- EXTRACTED INFORMATION
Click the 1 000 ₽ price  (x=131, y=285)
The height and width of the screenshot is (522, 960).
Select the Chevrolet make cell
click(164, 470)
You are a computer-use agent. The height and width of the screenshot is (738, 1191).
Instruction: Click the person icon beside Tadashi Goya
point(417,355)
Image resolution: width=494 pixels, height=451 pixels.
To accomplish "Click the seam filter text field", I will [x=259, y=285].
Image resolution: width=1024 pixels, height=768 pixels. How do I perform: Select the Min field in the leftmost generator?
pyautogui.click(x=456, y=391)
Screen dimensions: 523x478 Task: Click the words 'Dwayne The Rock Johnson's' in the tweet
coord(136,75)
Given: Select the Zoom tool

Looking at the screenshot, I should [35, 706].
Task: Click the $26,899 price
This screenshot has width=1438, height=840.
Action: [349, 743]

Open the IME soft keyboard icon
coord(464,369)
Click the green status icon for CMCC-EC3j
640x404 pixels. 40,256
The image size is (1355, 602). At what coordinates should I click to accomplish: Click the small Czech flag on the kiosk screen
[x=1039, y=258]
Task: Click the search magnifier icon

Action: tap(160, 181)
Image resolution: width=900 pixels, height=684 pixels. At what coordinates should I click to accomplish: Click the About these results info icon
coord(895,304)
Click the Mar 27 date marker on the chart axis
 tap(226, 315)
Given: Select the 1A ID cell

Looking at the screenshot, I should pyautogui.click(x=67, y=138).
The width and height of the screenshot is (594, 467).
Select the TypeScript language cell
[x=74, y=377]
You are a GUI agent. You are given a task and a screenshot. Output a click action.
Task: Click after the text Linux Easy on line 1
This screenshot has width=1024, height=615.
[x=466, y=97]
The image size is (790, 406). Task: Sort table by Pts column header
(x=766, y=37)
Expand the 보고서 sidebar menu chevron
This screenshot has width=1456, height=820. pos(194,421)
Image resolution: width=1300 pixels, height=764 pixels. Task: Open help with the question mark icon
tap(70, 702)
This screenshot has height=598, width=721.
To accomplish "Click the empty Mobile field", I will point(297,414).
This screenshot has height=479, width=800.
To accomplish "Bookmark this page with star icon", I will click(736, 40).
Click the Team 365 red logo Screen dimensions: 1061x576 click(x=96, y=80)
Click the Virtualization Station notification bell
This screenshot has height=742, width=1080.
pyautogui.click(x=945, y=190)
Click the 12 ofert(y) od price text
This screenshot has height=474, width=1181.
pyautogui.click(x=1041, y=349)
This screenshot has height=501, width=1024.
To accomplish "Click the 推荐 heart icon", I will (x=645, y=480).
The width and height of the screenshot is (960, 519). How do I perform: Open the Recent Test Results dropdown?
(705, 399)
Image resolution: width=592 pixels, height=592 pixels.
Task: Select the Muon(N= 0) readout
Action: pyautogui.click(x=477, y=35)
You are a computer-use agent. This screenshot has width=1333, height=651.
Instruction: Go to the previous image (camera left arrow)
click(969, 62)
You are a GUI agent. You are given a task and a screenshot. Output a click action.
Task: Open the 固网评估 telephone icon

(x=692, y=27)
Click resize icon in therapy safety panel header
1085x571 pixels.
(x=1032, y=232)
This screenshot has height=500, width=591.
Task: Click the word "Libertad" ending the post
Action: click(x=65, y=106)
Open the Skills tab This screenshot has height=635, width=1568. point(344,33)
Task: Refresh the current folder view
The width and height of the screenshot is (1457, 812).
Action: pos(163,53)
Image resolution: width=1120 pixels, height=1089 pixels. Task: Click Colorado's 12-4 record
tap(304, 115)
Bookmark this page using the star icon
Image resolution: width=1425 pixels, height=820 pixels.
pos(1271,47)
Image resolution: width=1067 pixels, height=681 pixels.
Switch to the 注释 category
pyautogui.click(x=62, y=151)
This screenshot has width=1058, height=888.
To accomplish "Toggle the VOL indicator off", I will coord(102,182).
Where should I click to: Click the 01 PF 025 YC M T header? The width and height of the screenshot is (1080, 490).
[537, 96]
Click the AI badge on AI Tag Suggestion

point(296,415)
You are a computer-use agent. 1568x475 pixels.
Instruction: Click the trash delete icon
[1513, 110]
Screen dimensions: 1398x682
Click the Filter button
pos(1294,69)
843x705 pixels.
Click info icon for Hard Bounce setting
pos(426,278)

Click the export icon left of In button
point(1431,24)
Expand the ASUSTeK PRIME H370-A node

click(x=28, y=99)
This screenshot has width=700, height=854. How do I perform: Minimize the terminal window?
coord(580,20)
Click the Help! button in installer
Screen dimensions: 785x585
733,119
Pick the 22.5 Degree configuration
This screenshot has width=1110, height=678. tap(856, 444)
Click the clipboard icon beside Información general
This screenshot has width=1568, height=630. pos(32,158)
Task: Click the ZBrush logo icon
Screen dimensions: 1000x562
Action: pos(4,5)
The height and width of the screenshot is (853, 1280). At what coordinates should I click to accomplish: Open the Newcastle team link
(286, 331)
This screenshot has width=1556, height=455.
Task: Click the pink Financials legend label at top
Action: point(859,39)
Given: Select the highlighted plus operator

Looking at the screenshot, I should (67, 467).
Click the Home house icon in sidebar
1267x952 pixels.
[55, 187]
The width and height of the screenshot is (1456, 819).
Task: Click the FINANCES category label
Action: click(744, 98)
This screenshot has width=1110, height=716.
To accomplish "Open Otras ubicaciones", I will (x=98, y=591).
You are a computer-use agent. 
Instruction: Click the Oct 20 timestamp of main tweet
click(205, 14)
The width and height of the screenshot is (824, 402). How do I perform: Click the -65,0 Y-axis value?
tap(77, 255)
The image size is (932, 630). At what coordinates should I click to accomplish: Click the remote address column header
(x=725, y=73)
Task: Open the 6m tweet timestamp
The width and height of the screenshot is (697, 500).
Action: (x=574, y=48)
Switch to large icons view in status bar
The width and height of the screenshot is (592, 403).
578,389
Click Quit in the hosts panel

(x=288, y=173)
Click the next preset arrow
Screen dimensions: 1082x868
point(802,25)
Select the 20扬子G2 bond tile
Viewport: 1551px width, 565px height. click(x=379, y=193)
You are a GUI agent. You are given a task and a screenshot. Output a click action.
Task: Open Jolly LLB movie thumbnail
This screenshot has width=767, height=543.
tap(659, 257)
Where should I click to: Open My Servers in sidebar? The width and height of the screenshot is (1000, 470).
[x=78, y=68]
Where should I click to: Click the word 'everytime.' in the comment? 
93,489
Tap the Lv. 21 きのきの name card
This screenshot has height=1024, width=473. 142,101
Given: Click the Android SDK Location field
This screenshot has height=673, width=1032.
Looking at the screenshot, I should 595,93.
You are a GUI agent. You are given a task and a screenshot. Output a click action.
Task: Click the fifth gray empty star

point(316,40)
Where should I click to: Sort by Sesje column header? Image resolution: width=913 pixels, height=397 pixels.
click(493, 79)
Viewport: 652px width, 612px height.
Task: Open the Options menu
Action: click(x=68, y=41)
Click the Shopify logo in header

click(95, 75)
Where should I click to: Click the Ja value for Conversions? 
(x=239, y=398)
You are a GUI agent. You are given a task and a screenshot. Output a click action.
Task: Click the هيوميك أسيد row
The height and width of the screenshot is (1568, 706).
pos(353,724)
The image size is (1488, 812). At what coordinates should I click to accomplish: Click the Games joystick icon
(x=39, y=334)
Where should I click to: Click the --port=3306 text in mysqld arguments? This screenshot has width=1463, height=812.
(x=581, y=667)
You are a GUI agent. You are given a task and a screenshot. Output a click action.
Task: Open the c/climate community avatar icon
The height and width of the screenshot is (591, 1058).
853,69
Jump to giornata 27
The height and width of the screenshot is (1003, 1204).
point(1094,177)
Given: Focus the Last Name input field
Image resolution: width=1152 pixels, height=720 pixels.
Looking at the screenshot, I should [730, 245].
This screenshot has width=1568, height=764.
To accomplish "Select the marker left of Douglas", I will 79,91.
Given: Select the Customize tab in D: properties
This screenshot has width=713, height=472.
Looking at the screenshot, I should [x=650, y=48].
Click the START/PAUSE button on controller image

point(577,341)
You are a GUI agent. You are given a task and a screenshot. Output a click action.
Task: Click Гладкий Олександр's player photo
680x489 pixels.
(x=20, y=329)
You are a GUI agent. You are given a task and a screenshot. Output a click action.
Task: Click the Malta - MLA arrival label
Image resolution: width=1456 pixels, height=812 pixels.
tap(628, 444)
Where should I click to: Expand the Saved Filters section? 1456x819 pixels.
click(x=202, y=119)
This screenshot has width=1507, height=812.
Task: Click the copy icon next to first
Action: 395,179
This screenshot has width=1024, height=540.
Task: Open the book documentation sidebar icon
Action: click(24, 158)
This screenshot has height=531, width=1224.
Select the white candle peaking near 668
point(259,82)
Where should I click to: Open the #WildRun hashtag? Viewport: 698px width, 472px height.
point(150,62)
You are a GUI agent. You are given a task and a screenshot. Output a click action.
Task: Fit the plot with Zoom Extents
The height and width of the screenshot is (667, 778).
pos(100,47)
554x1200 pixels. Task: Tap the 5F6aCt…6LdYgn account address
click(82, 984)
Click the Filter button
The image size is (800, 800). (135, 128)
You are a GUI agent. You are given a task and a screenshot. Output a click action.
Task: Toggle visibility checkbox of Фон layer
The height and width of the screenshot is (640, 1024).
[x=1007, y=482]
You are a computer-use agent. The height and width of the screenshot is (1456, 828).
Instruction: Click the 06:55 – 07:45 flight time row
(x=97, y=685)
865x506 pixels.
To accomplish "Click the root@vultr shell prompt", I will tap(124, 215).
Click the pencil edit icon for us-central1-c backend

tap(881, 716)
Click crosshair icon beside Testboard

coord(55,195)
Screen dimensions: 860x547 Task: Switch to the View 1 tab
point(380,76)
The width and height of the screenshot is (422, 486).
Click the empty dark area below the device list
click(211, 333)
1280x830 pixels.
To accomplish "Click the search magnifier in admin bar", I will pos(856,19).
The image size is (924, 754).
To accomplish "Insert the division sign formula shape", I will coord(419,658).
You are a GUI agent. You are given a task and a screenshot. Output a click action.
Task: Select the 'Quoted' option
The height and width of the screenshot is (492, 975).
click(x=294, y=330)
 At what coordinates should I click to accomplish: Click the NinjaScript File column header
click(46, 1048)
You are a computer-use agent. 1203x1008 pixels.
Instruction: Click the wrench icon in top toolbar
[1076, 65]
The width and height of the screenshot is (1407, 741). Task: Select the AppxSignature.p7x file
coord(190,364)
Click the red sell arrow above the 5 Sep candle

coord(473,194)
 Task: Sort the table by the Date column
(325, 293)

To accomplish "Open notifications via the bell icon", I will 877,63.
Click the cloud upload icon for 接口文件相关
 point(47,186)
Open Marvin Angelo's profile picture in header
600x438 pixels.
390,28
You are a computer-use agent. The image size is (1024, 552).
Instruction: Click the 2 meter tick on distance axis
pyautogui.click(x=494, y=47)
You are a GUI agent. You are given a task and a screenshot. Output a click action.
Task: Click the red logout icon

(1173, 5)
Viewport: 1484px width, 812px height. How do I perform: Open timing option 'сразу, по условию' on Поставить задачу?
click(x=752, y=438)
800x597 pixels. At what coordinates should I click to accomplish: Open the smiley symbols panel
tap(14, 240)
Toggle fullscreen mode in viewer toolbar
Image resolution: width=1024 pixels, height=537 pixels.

- WHAT IS EXPECTED
Beginning at the line that holds "Task: Click the red logout icon", reproduce the lines exactly up to and including the final line of the entries.

- SOLUTION TO THIS PROBLEM
Task: Click the red logout icon

(1173, 5)
Viewport: 1484px width, 812px height. How do I perform: Open timing option 'сразу, по условию' on Поставить задачу?
click(x=752, y=438)
800x597 pixels. At what coordinates should I click to accomplish: Open the smiley symbols panel
tap(14, 240)
Toggle fullscreen mode in viewer toolbar
Image resolution: width=1024 pixels, height=537 pixels.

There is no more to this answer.